▶ INPUT FOR THIS TASK
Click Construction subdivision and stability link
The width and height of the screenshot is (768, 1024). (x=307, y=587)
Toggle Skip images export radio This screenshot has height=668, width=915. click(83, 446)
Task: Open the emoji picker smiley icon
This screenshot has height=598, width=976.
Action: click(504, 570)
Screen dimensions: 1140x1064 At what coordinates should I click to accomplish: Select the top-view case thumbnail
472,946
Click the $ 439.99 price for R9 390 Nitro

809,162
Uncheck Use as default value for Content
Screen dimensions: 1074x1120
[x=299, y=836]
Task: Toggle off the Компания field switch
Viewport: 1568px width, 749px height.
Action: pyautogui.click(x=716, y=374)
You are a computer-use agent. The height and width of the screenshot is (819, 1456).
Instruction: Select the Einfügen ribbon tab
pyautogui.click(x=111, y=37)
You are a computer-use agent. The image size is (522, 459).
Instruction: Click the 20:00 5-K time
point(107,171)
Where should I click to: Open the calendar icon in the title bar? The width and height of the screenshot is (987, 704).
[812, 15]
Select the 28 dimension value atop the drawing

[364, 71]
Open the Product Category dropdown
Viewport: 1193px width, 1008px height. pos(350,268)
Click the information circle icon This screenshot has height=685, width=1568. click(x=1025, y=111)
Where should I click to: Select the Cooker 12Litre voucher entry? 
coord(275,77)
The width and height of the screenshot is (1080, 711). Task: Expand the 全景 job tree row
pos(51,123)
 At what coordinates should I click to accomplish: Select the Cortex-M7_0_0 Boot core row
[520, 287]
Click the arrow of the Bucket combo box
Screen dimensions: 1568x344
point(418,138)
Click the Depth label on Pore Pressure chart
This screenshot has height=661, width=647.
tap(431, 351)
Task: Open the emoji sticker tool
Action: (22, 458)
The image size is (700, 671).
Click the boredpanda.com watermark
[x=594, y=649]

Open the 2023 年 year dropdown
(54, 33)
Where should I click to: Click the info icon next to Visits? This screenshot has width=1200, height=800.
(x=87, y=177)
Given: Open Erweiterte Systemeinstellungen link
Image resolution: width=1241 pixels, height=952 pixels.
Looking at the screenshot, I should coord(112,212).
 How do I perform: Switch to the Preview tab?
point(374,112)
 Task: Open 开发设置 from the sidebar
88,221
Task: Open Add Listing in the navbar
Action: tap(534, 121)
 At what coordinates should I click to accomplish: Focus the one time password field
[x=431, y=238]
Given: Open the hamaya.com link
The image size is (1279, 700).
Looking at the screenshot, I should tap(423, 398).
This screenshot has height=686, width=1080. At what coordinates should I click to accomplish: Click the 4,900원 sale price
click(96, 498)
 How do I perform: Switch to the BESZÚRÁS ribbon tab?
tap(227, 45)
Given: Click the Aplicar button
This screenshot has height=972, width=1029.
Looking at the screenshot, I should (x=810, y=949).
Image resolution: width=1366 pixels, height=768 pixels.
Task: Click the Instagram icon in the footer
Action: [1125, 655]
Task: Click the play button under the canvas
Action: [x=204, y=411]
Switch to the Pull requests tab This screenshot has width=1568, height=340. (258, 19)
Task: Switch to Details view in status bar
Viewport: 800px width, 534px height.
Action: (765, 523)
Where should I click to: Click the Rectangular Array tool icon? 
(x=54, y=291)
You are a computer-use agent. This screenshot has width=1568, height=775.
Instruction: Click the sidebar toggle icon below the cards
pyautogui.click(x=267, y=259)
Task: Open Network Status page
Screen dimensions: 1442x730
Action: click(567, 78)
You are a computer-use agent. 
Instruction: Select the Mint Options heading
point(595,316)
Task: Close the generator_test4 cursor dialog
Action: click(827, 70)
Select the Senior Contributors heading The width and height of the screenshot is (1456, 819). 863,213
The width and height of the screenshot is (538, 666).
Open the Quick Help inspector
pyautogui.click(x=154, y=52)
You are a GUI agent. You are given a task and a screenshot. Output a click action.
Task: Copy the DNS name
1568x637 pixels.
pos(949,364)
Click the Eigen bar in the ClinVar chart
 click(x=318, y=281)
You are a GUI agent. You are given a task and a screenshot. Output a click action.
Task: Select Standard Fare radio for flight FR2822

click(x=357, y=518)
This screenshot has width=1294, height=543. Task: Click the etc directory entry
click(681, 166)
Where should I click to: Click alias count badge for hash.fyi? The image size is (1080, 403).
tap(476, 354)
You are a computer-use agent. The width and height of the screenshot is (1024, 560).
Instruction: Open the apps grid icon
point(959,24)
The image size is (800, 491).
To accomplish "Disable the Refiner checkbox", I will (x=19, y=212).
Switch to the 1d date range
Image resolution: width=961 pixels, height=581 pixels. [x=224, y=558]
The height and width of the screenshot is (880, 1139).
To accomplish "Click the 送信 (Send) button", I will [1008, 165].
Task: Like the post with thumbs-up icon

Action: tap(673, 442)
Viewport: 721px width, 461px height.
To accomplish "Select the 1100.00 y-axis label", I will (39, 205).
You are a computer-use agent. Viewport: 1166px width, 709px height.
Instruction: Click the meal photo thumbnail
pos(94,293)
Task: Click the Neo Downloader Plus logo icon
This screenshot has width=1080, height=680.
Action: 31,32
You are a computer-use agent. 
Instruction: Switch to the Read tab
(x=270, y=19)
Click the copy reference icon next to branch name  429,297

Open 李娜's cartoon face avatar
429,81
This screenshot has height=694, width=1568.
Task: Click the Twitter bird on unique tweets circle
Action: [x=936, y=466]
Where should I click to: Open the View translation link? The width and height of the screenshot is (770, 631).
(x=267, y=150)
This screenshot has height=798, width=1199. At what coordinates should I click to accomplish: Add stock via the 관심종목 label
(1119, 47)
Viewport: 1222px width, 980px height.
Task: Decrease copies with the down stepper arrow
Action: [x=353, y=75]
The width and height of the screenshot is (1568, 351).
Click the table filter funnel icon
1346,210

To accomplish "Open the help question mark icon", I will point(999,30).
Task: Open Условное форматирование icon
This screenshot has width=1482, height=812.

▶ WHAT THIS TASK INVOLVES
Everything in the listing above should be printed again exactly.

▶ ANSWER FOR THE TASK
Click Construction subdivision and stability link
The width and height of the screenshot is (768, 1024). (x=307, y=587)
Toggle Skip images export radio This screenshot has height=668, width=915. click(83, 446)
Task: Open the emoji picker smiley icon
This screenshot has height=598, width=976.
Action: click(504, 570)
Screen dimensions: 1140x1064 At what coordinates should I click to accomplish: Select the top-view case thumbnail
472,946
Click the $ 439.99 price for R9 390 Nitro

809,162
Uncheck Use as default value for Content
Screen dimensions: 1074x1120
[x=299, y=836]
Task: Toggle off the Компания field switch
Viewport: 1568px width, 749px height.
Action: pyautogui.click(x=716, y=374)
You are a computer-use agent. The height and width of the screenshot is (819, 1456).
Instruction: Select the Einfügen ribbon tab
pyautogui.click(x=111, y=37)
You are a computer-use agent. The image size is (522, 459).
Instruction: Click the 20:00 5-K time
point(107,171)
Where should I click to: Open the calendar icon in the title bar? The width and height of the screenshot is (987, 704).
[812, 15]
Select the 28 dimension value atop the drawing

[364, 71]
Open the Product Category dropdown
Viewport: 1193px width, 1008px height. pos(350,268)
Click the information circle icon This screenshot has height=685, width=1568. click(x=1025, y=111)
Where should I click to: Select the Cooker 12Litre voucher entry? 
coord(275,77)
The width and height of the screenshot is (1080, 711). Task: Expand the 全景 job tree row
pos(51,123)
 At what coordinates should I click to accomplish: Select the Cortex-M7_0_0 Boot core row
[520, 287]
Click the arrow of the Bucket combo box
Screen dimensions: 1568x344
point(418,138)
Click the Depth label on Pore Pressure chart
This screenshot has height=661, width=647.
tap(431, 351)
Task: Open the emoji sticker tool
Action: (22, 458)
The image size is (700, 671).
Click the boredpanda.com watermark
[x=594, y=649]

Open the 2023 年 year dropdown
(54, 33)
Where should I click to: Click the info icon next to Visits? This screenshot has width=1200, height=800.
(x=87, y=177)
Given: Open Erweiterte Systemeinstellungen link
Image resolution: width=1241 pixels, height=952 pixels.
Looking at the screenshot, I should coord(112,212).
 How do I perform: Switch to the Preview tab?
point(374,112)
 Task: Open 开发设置 from the sidebar
88,221
Task: Open Add Listing in the navbar
Action: tap(534, 121)
 At what coordinates should I click to accomplish: Focus the one time password field
[x=431, y=238]
Given: Open the hamaya.com link
The image size is (1279, 700).
Looking at the screenshot, I should tap(423, 398).
This screenshot has height=686, width=1080. At what coordinates should I click to accomplish: Click the 4,900원 sale price
click(96, 498)
 How do I perform: Switch to the BESZÚRÁS ribbon tab?
tap(227, 45)
Given: Click the Aplicar button
This screenshot has height=972, width=1029.
Looking at the screenshot, I should (x=810, y=949).
Image resolution: width=1366 pixels, height=768 pixels.
Task: Click the Instagram icon in the footer
Action: [1125, 655]
Task: Click the play button under the canvas
Action: [x=204, y=411]
Switch to the Pull requests tab This screenshot has width=1568, height=340. (258, 19)
Task: Switch to Details view in status bar
Viewport: 800px width, 534px height.
Action: (765, 523)
Where should I click to: Click the Rectangular Array tool icon? 
(x=54, y=291)
You are a computer-use agent. This screenshot has width=1568, height=775.
Instruction: Click the sidebar toggle icon below the cards
pyautogui.click(x=267, y=259)
Task: Open Network Status page
Screen dimensions: 1442x730
Action: click(567, 78)
You are a computer-use agent. 
Instruction: Select the Mint Options heading
point(595,316)
Task: Close the generator_test4 cursor dialog
Action: click(827, 70)
Select the Senior Contributors heading The width and height of the screenshot is (1456, 819). 863,213
The width and height of the screenshot is (538, 666).
Open the Quick Help inspector
pyautogui.click(x=154, y=52)
You are a GUI agent. You are given a task and a screenshot. Output a click action.
Task: Copy the DNS name
1568x637 pixels.
pos(949,364)
Click the Eigen bar in the ClinVar chart
 click(x=318, y=281)
You are a GUI agent. You are given a task and a screenshot. Output a click action.
Task: Select Standard Fare radio for flight FR2822

click(x=357, y=518)
This screenshot has width=1294, height=543. Task: Click the etc directory entry
click(681, 166)
Where should I click to: Click alias count badge for hash.fyi? The image size is (1080, 403).
tap(476, 354)
You are a computer-use agent. The width and height of the screenshot is (1024, 560).
Instruction: Open the apps grid icon
point(959,24)
The image size is (800, 491).
To accomplish "Disable the Refiner checkbox", I will (x=19, y=212).
Switch to the 1d date range
Image resolution: width=961 pixels, height=581 pixels. [x=224, y=558]
The height and width of the screenshot is (880, 1139).
To accomplish "Click the 送信 (Send) button", I will [1008, 165].
Task: Like the post with thumbs-up icon

Action: tap(673, 442)
Viewport: 721px width, 461px height.
To accomplish "Select the 1100.00 y-axis label", I will (39, 205).
You are a computer-use agent. Viewport: 1166px width, 709px height.
Instruction: Click the meal photo thumbnail
pos(94,293)
Task: Click the Neo Downloader Plus logo icon
This screenshot has width=1080, height=680.
Action: 31,32
You are a computer-use agent. 
Instruction: Switch to the Read tab
(x=270, y=19)
Click the copy reference icon next to branch name  429,297

Open 李娜's cartoon face avatar
429,81
This screenshot has height=694, width=1568.
Task: Click the Twitter bird on unique tweets circle
Action: [x=936, y=466]
Where should I click to: Open the View translation link? The width and height of the screenshot is (770, 631).
(x=267, y=150)
This screenshot has height=798, width=1199. At what coordinates should I click to accomplish: Add stock via the 관심종목 label
(1119, 47)
Viewport: 1222px width, 980px height.
Task: Decrease copies with the down stepper arrow
Action: [x=353, y=75]
The width and height of the screenshot is (1568, 351).
Click the table filter funnel icon
1346,210

To accomplish "Open the help question mark icon", I will point(999,30).
Task: Open Условное форматирование icon
This screenshot has width=1482, height=812.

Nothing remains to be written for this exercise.